China has emerged as Russia's largest supplier of goods, but Chinese imports have failed to fully replace Western equipment and raw materials lost due to sanctions, The Moscow Times reported on Jan. 20, citing data from the Gaidar Institute.
The trade between the two countries is hindered by payment difficulties as the West intensifies sanctions against Russia in response to its full-scale invasion of Ukraine.
Chinese imports have partially compensated for Russian losses in key sectors. Medical and optical equipment imports rose by $1.3 billion annually compared to 2021, covering only 60% of pre-sanction European shipments.
Plastics and polymers imports increased by $1.6 billion, replacing just 40% of EU supply. In mechanical equipment, Chinese imports covered 60% of losses, while electrical equipment saw less than 25% replacement.

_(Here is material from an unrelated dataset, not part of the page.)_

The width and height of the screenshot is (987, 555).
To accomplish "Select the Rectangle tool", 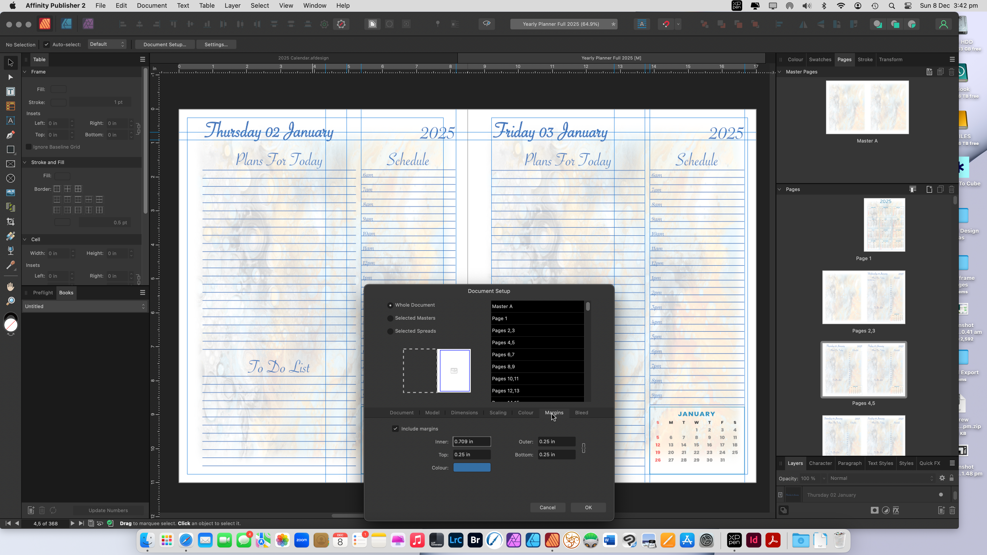I will (x=10, y=149).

Chinese exports fell short in several categories. Aircraft shipments from Europe dropped by $3.1 billion annually, while Chinese exports amounted to only $201 million, just 7% of the shortfall. For pharmaceutical production, China supplied $108 million annually, far below the EU's pre-war level of $9.3 billion.
Despite an initial surge in trade, growth has stagnated. After increasing by 30% in 2022 and 26% in 2023, mutual trade turnover grew by just 1.9% in 2024, reaching $244.8 billion.
Chinese exports to Russia in yuan grew by only 5%, compared to 53% the previous year, while imports from Russia rose by 1%.
Russian crude oil exports to China hit a record high in 2024, growing by 1% compared to 2023, according to Reuters. Broader trade figures highlight the limitations of Russia's pivot to China in offsetting the impact of Western sanctions.